Tennessee Williams. Tortilla Chips. Dinosaur Eggs. Wild Boars. Entomatadas. Chili. Shrimp Shells. Shrimp Dip. Too Many Cooks. Fish.
Days Until. . .
St. Patrick's Day22 St. Joseph's Day24 Easter36
New Orleans Tastemakers
Tennessee Williams died today in 1983. We all know his contributions to American theatre, but he was also a devotee of New Orleans restaurants. His favorite hangouts in his last days were Marti's and Galatoire's. The Tennessee Williams Festival--which always has a significant food and drink aspect--is about a month from now.
Deft Dining Rule #160:
If the shells on small shrimp are soft, just pull off the heads and eat the tail without peeling. You'll eat more shrimp that way.
The Old Kitchen Sage Sez:
You're better off if you never make shrimp dip, shrimp pate, shrimp molds, or shrimp mousse.
Food Calendar
This is National Tortilla Chip Day. Tortilla chips are a big issue around my house. We all like guacamole and salsa here, and we have those recipes down. However, we still have a great controversy as to which chips are the best. We seem to have settled on thin, white tortilla chips. Yet to be resolved is the matter of shape: triangular versus round. We also find that some brands are so bland that we're tempted to just throw them away. On the other side of the spectrum, flavored tortilla chips give the same effect you get from flavoring coffee.

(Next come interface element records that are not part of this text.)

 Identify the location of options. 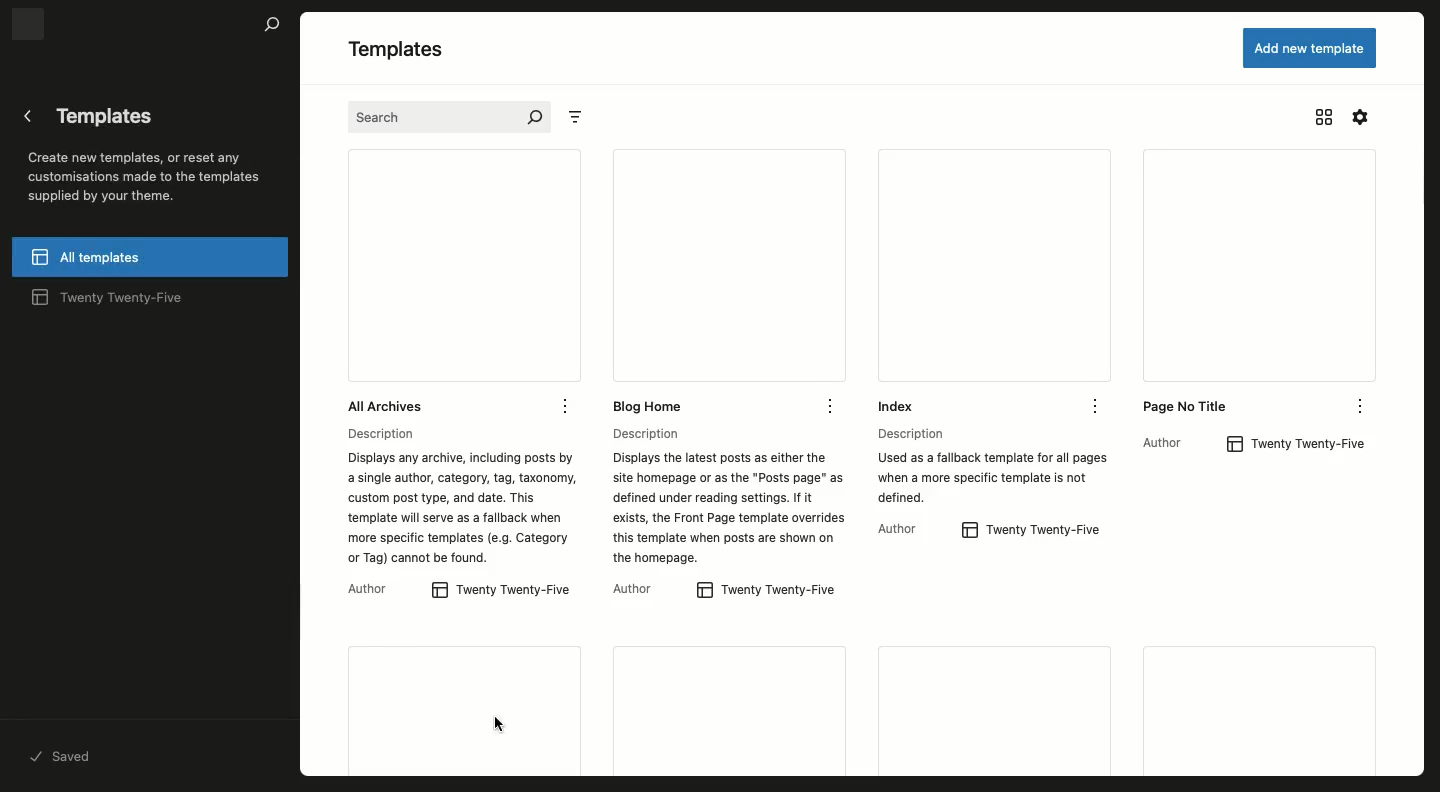
(1097, 407).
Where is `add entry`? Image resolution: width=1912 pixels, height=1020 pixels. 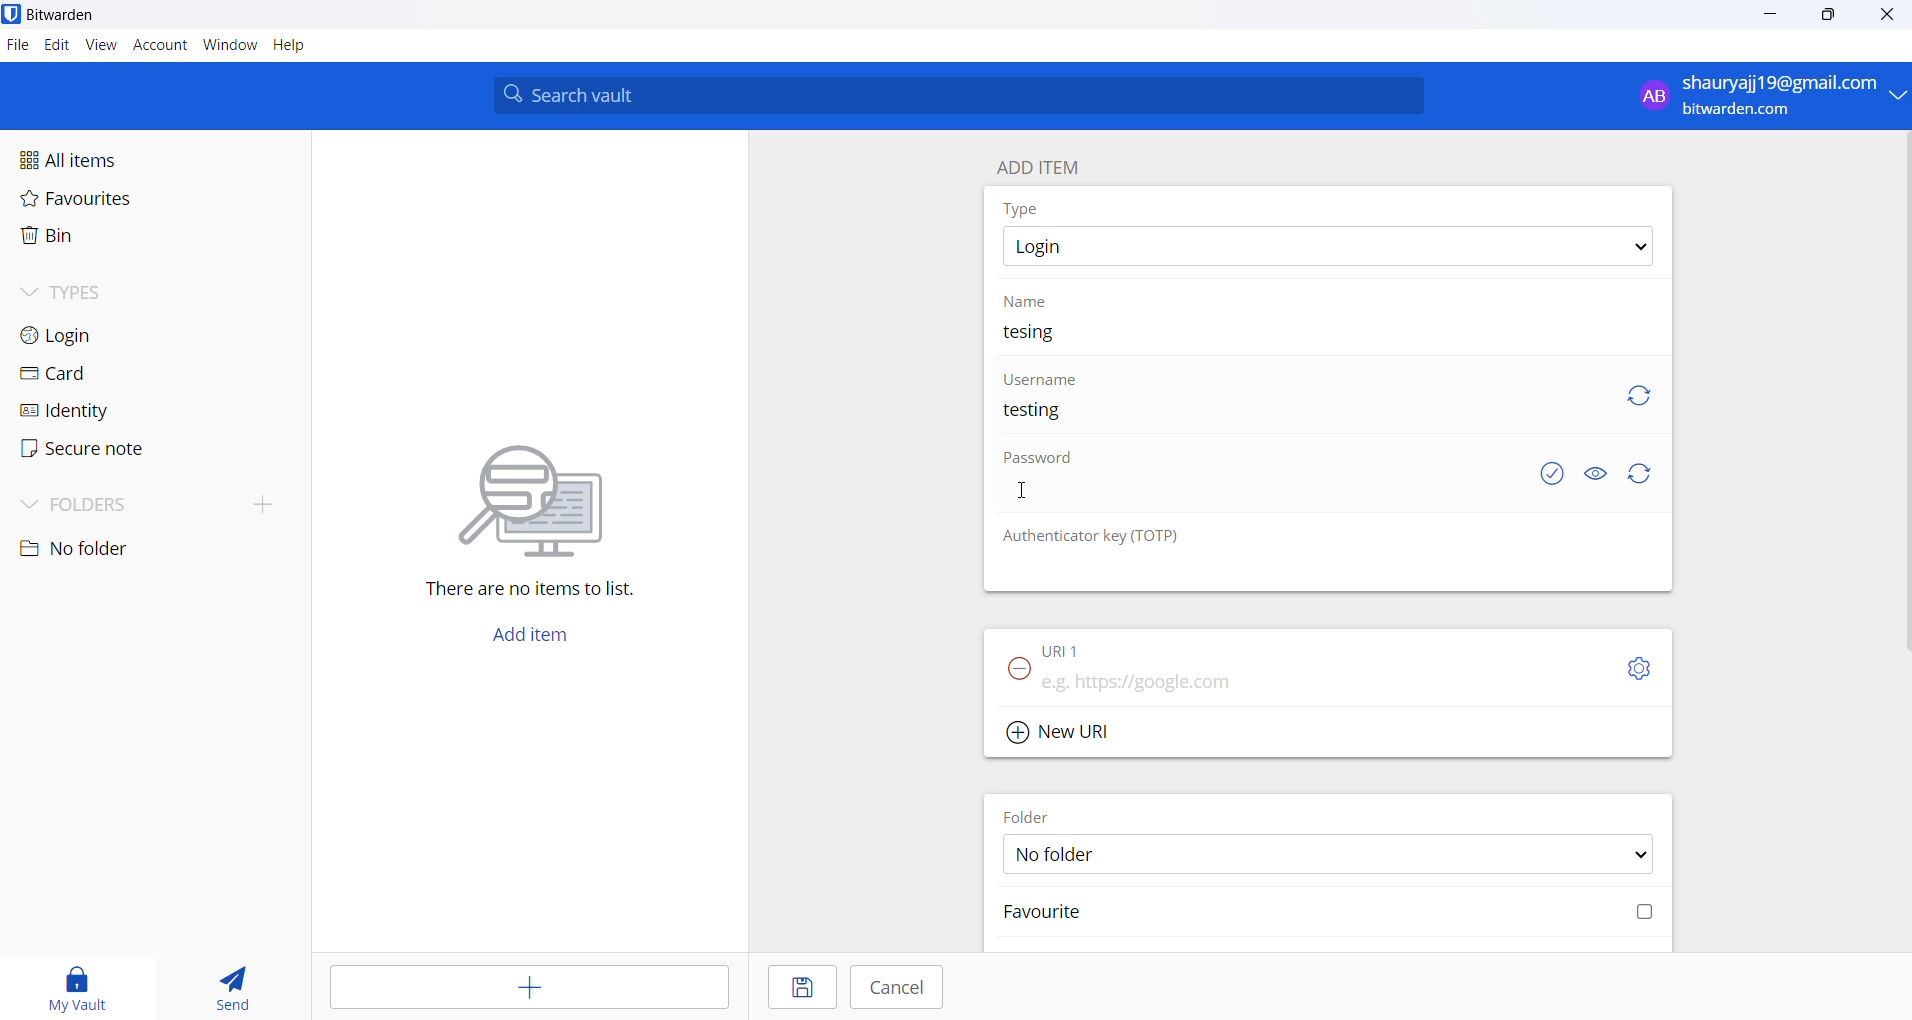
add entry is located at coordinates (532, 988).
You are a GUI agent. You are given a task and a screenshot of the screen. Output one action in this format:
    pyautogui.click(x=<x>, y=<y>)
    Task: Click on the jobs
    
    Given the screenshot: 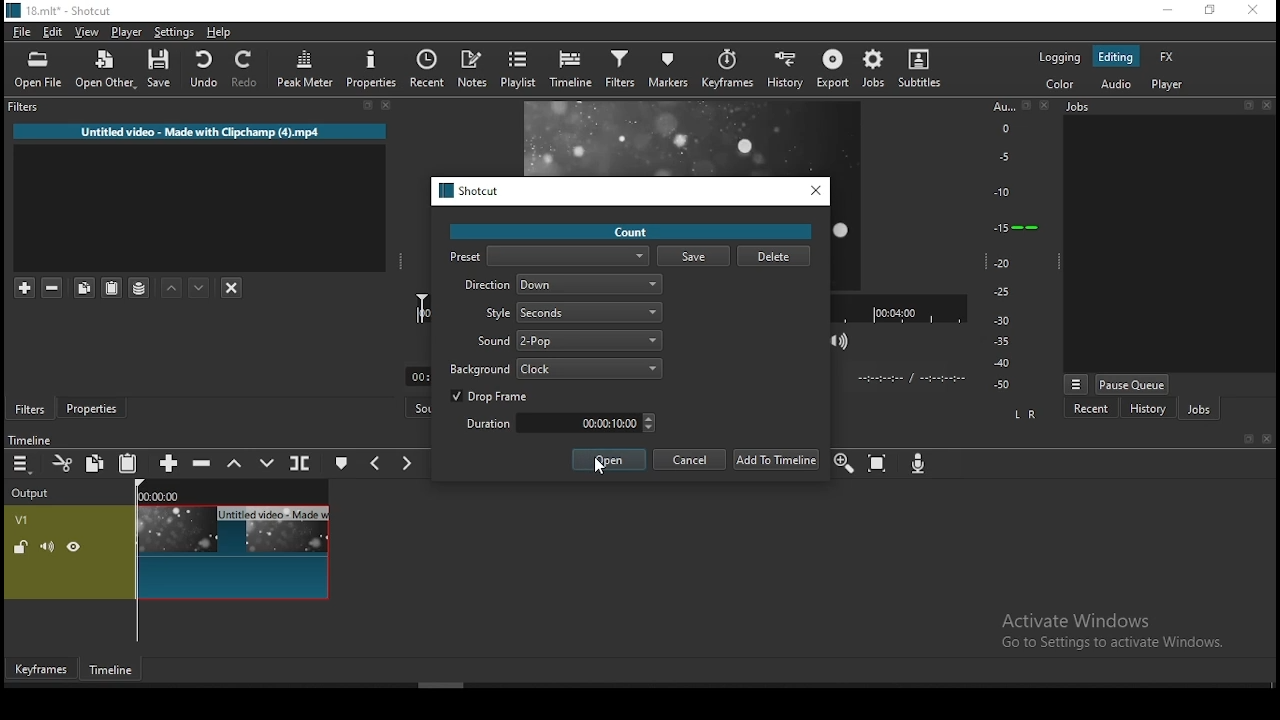 What is the action you would take?
    pyautogui.click(x=1197, y=410)
    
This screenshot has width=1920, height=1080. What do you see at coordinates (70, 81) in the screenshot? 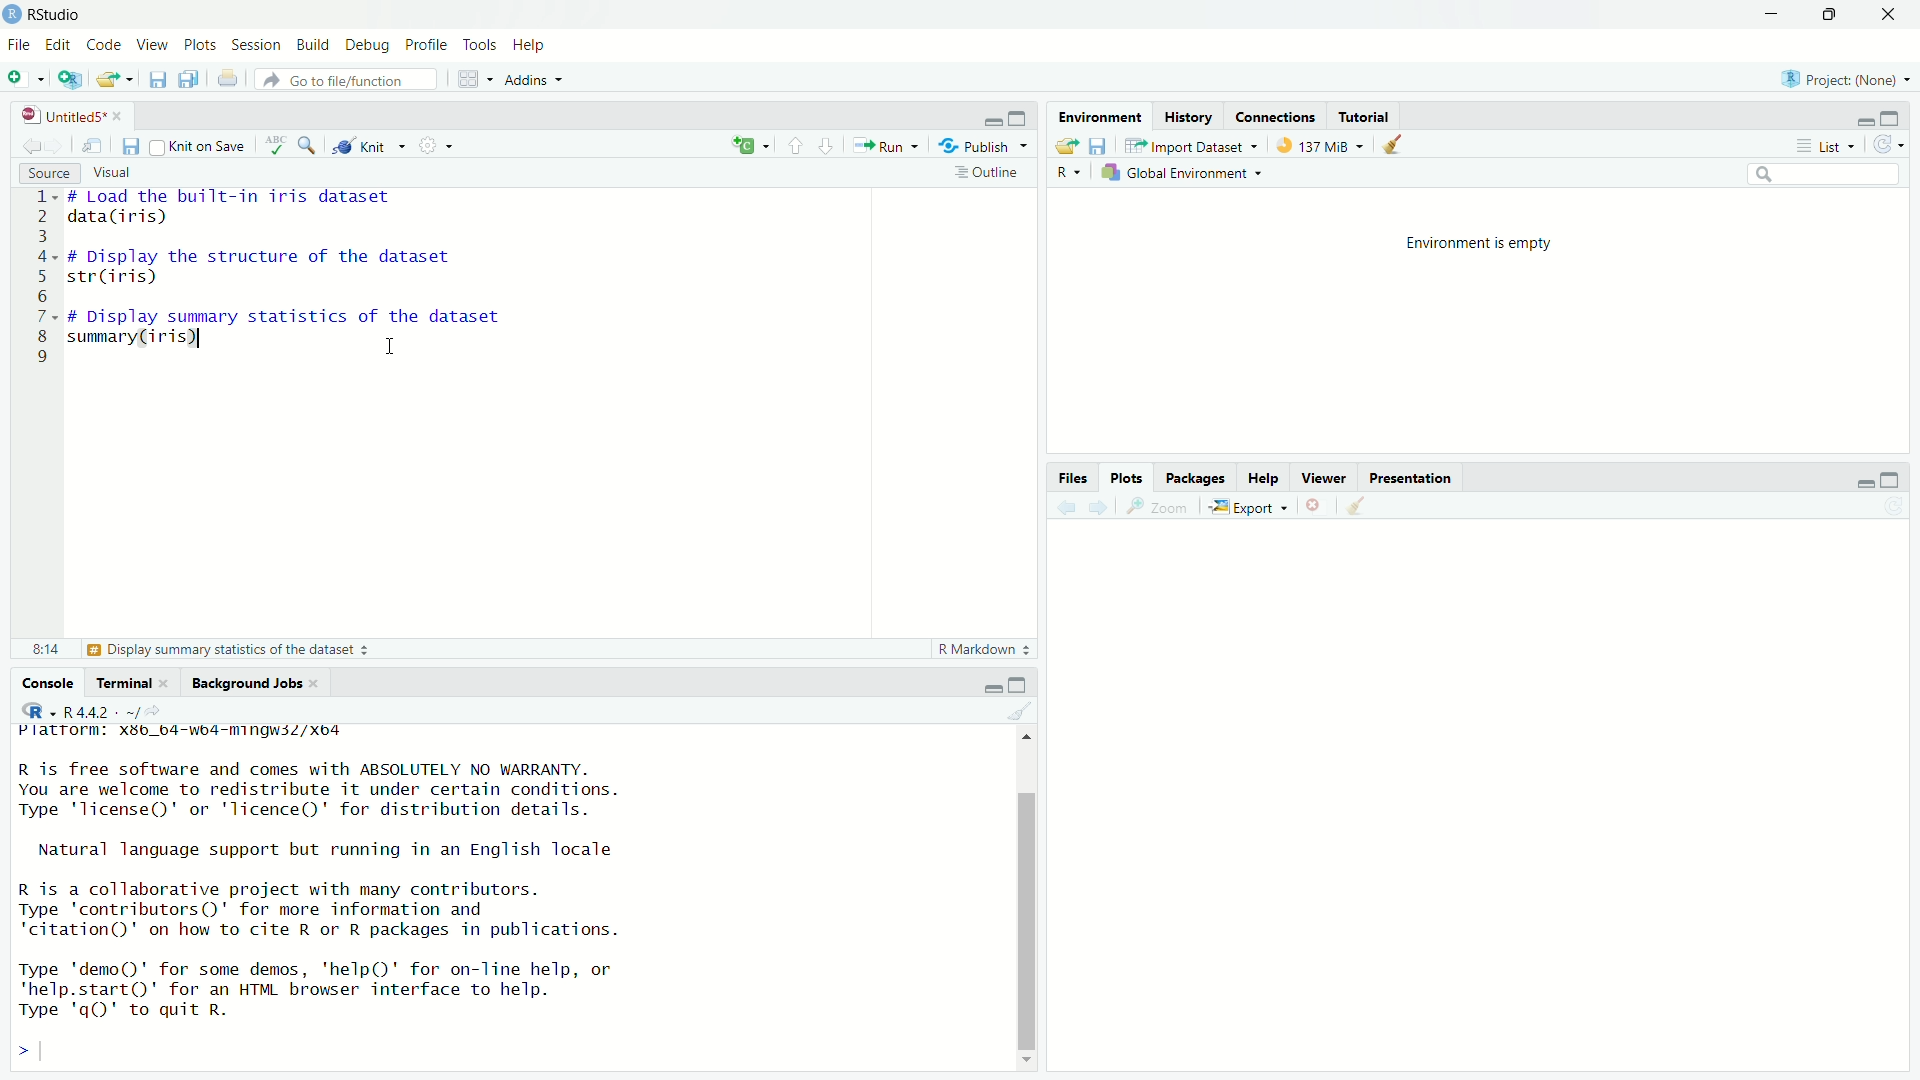
I see `Create new project` at bounding box center [70, 81].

The current favorite among the commercial chips is Santitas, a product from Frito-Lay, which created the whole category with Fritos in the 1950s. (They were so novel then that people were raving about them all over the country.) What is certain is that we eat a great many tortilla chips, and I'm glad they took the trans-fats out of them.
Gourmet Gazetteer
Salt Flat is a ghost town on the high plains of West Texas, with the towering Guadalupe Mountains in the northeast. It's well-named; lakes in the area dry up and leave salt deposits behind. A dispute as to who owned them led to a war among the settlers in the 1870s. The Texas Rangers were called in and settled it, but not until a dozen men had been killed. This is dramatic, wild desert country. And you can eat there, at the Salt Flat Cafe, about the only thing left in town.
Edible Dictionary
pulled pork, n.--One of the most prized works of the barbecue cooking culture, this is slowly-smoked pork shoulder cooked so long in so moist an environment that one can pull the meat right off the bones with tongs. Tenderness is primary; a good smoke flavor is almost as important. Pulled pork is considered by barbecue fanatics as incomparably better than chopped pork for sandwiches or platters. Along with pork ribs, it's at the center of any menu in the southeast. The sauces vary by location, from the sloshy vinegar-based sauces of the Carolinas to the thick tomato sauces of Memphis and Kansas City.
Ancient Food
In 1989 on this date, a 150-million-year-old dinosaur egg was found in Utah, still inside its fossilized mother. Unfortunately, it was not fresh, and a dinosaur embryo was found (by use of a CAT scan!) to be well formed inside the shell. No omelette there. But what a thought!
Annals Of Wild Boars
The serving of wild boars in gourmet restaurants has been expanding in recent years. Enough that not enough truly wild ones are out there, and in a great contradiction most are actually raised on farms. But the animal has long been in our lives. The first product made of nylon was a toothbrush. Dupont premiered it today in 1938. It replaced hairs from the necks of wild boars.On this day in 1979, in Stamford, Texas, the highest price ever paid for a not-so-wild pig was negotiated by breeder Russ Baize: $42,500. It was a boar named "Glacier." The record stood for eighteen years.
Cooking For The Stage
A play called Too Many Cooks, written by Frank Craven, premiered on Broadway on this day in 1914. We need a sequel, set in New Orleans in 2022, entitled Not Enough Cooks.
Food Namesakes
Abe Vigoda, who played the character "Fish" in the TV series of the same name, splashed onto the big dock today in 1921. . . Betty Lou Beets, convicted of the murder of her fifth husband, failed to get a stay of execution from then-Texas Governor George W. Bush, and got a lethal injection. . . Simeon Rice, a pro football defensive end, was born today in 1974.
Words To Eat By
"Between the ages of twenty and fifty, John Doe spends some twenty thousand hours chewing and swallowing food, more than eight hundred days and nights of steady eating. The mere contemplation of this fact is upsetting enough." --M.F.K. Fisher.
Words To Drink By
"After God, long live wine."--Rosalia de Castro, Spanish writer, born today in 1837.